25 Nisan 2019 Perşembe

TÜRK DARBE TARİHİ


                                             TÜRK DARBE TARİHİ
                                                         Rumeysa YILMAZ/11A /No: 45/ 2019

GİRİŞ
Silahlı kuvvetlerin yapısı, ülkede yaşanan karışıklıklar, ekonomik buhranlar ve dış güçlerden kaynaklı bir takım sıkıntılar Türkiye’de yaşanan darbelerin başlıca nedenleri sayılabilir. Darbeler öncelikle halkın refahı için ortaya çıkmış lakin gerçekleştirildikten sonra refahtan ziyade zulme sebebiyet vermiş, halkta unutulmayacak yaralar ve korkulara neden olmuştur.
Bu ödevde: Cumhuriyet’in Kuruluşundan itibaren, Türkiye’de meydana gelen darbelerin nedenleri ve halkta uyandırdıkları izlenim hakkında genel bir değerlendirme yapılmıştır.
Darbe; "Bir ülkede baskı kurarak, zor kullanarak veya demokratik yollardan yararlanarak hükûmeti istifa ettirme veya rejimi değiştirecek biçimde yönetimi devirme işi" 

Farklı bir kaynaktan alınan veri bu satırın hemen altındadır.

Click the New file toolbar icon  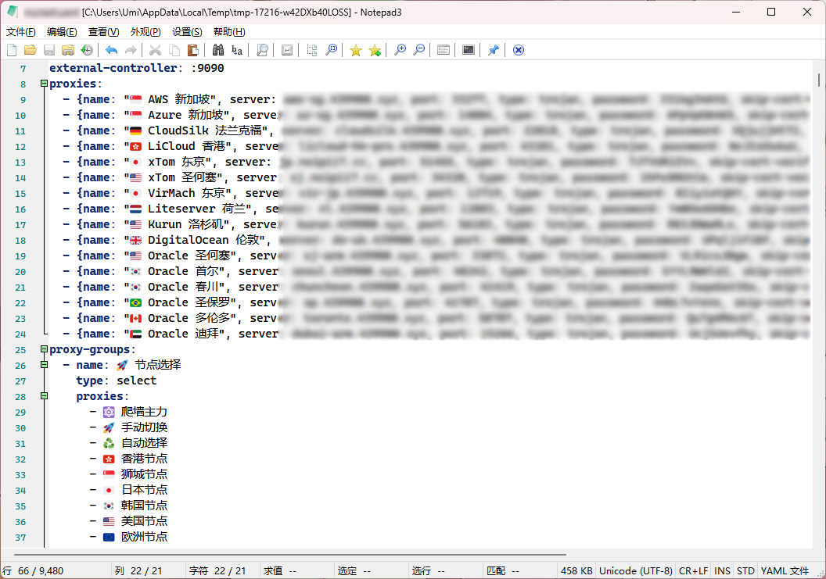12,50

Türk Demokrasisine Vurulan İlk Darbe; 27 Mayıs 1960
Cumhuriyetin ilanından sonra darbeler farklı bir ivme kazanmıştır. Askeri kurumlar kimi zaman hakem, kimi zaman da bekçilik ve yöneticilik görevini üstelenmiş, Bununla beraber istenildiği zaman hükumete müdahale etme hakkına sahip kurumlara dönüşmüşlerdir.

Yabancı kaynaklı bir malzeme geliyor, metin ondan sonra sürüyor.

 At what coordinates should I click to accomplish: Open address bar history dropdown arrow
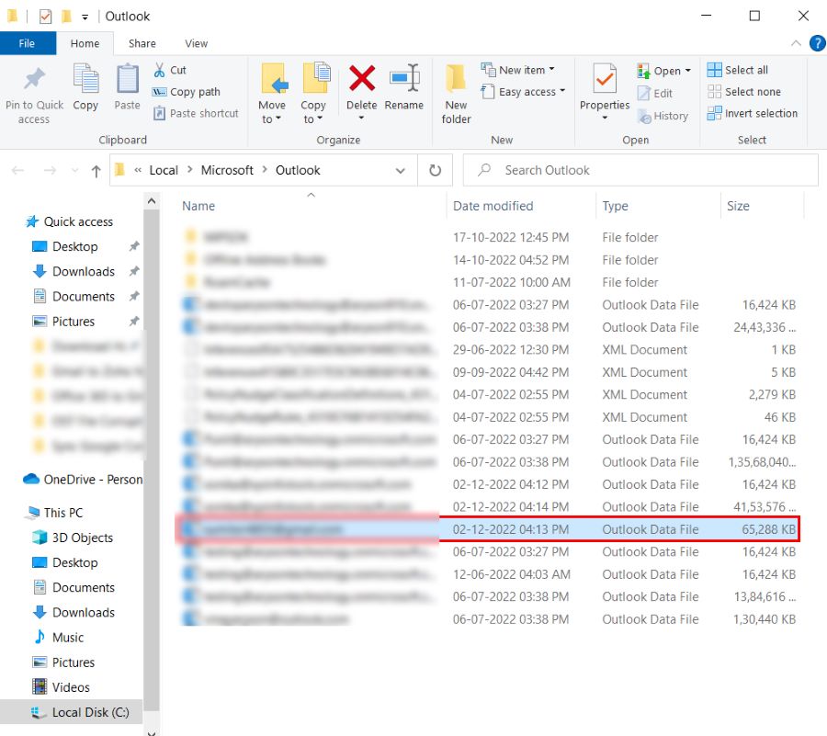pyautogui.click(x=401, y=171)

27 Mayıs 1960 darbesi ise demokrasi yolunda ki gelişmenin sekteye uğratıldığı ilk darbedir. Bu dönemde, siyasette etkin olan iki kutup bulunmakta: Demokrat Parti(DP) ve Demokrat Partinin tam zıttı olan görüşlere sahip olmakla birlikte, dönemin muhalif partisi: Cumhuriyet Halk Partisi(CHP).   
Demokrat Partinin Kuruluşu: CHP’nin Fuat Köprülü ve Adnan Menderes’i partiden ihraç etmesi üzerine Celal Bayer’de partiden ayrılmış ve Bayer’in istifasından sonra 7 Ocak 1946 tarihinde DP kurulmuştur. Böylelikle CHP’nin karşısında oyların ikiye bölünmesine neden olacak bir parti oluşumu meydana gelmekle birlikte, gerçek manada demokrasi işlemeye başlamıştır. Kurulduğu andan itibaren DP, CHP idaresine herhangi bir sebeple karşı olan, ondan rahatsızlık duyan tüm kesimleri, milli iradeyi hâkim kılma gayesi ve “yeter söz milletin” sloganı altında, bünyesinde toplamaya çalışmıştır.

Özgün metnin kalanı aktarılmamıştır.